Book Read Free

Unholy Ghost

Page 9

by James Green


  Jimmy waited. He’d chosen his words carefully, now it was for his visitor to think and make a decision. It was still a tricky call. Jimmy had hung out his message through airport security in the hope it would find its way to this man, the policeman who kicked him out. He also hoped that Paris was no different to how London used to be, that the police and those who worked closely with the police looked after their own. It seemed they did because now the man was in his room.

  So far so good. But now he had to wait and see if this copper wanted to know why he was back.
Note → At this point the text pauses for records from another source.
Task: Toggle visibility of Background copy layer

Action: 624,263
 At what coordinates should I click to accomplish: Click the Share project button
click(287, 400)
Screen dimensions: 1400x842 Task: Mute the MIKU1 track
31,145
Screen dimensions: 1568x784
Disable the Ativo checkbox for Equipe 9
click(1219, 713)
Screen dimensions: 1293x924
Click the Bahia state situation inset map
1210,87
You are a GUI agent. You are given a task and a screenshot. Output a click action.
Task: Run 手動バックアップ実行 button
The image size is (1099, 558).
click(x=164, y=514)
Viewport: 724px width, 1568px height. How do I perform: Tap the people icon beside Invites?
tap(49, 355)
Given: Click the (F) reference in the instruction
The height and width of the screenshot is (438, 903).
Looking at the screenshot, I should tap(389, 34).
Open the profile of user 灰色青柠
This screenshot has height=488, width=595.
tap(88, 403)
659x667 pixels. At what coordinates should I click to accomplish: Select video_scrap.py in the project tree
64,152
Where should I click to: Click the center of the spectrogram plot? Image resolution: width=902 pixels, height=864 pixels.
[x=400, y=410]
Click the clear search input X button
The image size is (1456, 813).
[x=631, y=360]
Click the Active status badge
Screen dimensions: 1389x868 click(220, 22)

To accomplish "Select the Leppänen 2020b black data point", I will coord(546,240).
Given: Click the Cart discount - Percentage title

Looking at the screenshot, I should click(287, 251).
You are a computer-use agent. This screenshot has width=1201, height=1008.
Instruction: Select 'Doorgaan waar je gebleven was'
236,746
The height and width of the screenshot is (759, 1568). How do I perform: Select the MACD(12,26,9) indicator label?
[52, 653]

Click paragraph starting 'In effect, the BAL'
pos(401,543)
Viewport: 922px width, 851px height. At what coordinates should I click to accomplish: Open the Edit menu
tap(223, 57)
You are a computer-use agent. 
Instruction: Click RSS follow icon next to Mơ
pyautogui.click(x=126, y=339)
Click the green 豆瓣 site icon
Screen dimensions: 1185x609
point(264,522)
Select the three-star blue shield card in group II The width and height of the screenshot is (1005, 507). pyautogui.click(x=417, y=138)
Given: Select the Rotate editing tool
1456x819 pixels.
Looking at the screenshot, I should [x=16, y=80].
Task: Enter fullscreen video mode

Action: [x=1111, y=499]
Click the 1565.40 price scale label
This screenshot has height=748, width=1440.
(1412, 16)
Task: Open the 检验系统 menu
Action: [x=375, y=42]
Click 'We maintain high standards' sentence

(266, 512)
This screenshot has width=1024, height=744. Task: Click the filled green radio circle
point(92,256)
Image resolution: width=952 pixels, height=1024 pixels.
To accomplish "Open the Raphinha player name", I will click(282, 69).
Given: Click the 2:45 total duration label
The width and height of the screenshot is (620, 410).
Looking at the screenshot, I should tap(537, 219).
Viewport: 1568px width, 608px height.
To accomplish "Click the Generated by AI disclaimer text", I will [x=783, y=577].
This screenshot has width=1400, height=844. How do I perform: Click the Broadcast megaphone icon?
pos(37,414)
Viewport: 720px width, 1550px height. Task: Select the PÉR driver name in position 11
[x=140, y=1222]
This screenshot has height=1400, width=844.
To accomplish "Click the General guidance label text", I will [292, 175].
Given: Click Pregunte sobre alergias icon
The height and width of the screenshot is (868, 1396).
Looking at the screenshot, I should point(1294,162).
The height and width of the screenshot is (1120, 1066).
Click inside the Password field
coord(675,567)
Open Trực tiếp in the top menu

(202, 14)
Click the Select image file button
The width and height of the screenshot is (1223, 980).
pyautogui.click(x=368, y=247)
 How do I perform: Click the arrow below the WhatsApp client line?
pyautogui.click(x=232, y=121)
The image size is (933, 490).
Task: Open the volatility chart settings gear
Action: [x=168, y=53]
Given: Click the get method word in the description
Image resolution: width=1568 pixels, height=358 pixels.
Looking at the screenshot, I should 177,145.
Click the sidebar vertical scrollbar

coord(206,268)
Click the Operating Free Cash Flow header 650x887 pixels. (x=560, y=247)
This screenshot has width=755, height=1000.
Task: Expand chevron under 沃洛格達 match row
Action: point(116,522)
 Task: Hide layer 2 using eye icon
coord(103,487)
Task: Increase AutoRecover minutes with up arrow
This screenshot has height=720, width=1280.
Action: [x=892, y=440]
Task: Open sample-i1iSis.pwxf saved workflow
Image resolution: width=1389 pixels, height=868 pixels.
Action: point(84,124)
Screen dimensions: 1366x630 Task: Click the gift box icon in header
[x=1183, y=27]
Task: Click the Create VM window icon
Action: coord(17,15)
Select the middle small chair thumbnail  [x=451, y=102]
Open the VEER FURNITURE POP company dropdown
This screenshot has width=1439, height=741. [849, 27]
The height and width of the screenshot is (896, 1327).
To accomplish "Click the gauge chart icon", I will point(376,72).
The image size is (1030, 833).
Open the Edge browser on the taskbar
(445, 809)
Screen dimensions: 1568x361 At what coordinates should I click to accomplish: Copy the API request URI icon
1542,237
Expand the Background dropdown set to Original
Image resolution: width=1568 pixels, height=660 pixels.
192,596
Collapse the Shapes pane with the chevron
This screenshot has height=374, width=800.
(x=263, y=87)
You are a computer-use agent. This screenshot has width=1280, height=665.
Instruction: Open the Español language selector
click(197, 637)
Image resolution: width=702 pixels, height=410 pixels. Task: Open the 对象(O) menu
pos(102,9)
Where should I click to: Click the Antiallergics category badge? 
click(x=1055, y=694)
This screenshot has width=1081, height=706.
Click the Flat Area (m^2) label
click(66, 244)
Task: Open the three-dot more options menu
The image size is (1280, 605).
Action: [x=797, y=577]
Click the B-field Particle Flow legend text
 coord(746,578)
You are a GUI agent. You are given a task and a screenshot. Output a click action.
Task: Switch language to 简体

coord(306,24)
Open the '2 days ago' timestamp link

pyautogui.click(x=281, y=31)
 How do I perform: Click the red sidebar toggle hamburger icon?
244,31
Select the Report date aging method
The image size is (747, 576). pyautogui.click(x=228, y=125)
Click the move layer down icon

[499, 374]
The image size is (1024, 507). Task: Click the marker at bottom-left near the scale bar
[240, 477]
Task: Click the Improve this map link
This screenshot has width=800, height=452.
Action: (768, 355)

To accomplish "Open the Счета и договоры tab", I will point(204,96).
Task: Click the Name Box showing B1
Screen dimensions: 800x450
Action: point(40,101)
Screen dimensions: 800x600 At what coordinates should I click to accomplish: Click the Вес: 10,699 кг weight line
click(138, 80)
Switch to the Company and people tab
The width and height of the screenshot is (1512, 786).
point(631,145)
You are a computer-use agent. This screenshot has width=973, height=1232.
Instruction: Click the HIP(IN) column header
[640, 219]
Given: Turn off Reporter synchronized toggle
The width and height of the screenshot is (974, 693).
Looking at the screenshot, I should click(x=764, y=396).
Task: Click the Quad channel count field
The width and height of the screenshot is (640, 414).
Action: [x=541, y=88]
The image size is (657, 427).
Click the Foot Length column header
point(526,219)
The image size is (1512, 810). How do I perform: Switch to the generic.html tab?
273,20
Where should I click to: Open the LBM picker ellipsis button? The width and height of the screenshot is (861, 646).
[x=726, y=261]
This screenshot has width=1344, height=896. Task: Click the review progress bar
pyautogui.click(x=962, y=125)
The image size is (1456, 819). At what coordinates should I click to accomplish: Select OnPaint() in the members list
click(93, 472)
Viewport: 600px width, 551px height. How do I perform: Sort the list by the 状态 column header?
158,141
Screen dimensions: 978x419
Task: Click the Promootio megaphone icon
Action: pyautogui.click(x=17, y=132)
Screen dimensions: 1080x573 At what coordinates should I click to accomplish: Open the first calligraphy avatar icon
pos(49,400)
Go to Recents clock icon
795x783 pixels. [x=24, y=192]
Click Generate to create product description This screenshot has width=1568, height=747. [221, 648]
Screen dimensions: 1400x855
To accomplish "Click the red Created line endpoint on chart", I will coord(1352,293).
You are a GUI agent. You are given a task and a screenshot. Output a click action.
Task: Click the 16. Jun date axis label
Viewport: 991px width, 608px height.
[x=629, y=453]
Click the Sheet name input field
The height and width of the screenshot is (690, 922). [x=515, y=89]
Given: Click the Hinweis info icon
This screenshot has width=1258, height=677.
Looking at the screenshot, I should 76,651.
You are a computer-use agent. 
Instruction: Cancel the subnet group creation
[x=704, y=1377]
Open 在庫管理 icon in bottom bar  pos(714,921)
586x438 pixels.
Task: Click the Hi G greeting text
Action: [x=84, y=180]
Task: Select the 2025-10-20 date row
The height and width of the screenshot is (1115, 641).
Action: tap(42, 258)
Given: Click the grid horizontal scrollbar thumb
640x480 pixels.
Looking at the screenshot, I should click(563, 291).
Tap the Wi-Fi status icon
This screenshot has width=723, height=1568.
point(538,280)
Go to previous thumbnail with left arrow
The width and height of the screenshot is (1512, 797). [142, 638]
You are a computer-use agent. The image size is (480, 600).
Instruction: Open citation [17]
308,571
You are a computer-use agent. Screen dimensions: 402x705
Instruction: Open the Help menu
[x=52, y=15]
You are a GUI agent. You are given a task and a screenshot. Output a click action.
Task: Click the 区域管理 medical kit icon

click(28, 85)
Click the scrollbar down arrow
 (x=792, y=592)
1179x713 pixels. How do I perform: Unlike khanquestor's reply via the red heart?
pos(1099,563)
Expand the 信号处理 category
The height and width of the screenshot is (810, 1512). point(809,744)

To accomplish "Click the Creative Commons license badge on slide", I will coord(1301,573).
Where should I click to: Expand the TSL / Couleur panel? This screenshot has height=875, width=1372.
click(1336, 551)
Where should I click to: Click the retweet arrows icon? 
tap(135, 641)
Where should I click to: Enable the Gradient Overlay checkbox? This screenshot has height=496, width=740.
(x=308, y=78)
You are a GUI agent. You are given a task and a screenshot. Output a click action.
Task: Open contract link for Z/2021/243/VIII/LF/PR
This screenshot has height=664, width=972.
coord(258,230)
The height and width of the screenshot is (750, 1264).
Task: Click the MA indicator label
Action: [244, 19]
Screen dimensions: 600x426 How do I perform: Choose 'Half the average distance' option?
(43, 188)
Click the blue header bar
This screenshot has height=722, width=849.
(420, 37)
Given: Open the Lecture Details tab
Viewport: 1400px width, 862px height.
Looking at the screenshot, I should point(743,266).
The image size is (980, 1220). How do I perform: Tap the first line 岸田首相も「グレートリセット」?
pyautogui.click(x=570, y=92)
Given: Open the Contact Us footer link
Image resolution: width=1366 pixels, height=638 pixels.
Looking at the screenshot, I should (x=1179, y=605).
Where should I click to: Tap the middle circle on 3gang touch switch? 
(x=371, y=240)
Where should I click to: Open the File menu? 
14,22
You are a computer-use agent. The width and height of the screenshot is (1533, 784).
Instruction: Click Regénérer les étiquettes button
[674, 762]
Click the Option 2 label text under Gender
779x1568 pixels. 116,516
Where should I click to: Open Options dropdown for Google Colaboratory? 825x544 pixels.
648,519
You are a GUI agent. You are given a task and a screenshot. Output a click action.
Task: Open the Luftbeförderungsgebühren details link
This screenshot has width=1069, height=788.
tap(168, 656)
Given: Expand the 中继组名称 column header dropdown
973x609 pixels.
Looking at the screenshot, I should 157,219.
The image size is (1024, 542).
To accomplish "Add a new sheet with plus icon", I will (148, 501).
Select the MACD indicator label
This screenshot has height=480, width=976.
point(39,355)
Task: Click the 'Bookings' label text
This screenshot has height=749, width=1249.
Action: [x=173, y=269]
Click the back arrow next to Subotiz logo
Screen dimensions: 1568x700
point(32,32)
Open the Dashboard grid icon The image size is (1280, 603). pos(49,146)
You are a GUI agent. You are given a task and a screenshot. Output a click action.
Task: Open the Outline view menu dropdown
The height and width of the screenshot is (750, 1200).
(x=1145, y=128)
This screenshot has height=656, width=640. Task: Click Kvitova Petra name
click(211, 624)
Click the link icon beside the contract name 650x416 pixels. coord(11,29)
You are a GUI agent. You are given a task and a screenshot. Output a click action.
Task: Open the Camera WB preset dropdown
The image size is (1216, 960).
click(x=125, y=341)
He needed him to be interested enough to want more, but not frightened enough to do anything silly, like have him killed. He wanted to bring him alongside. But would he come, or would he decide that Jimmy was too much of a risk? He needed to find a way into this thing and it only opened from the inside. He needed to acquire a friend for his side of the ledger, a friend who was part of that inside.

  So he waited to see which way his visitor would jump.

  Chapter Nineteen

  Parker and Henry International had a suite of offices on the thirty-first floor of the Tower Initiale. From the windows you got a view of the other, bigger, more modern skyscrapers that had sprouted up all over the district known as La Défense, the financial heart of Paris which, unlike London’s City, beat in its western suburbs.

  Nadine Heppert met him at the elevator. From a distance she looked in her early twenties, but close up you realised that a considerable part of that illusion was the way she was turned out. But the special effects were justified because even Jimmy, who was no expert on women’s fashion or beauty, could see she was something a little special.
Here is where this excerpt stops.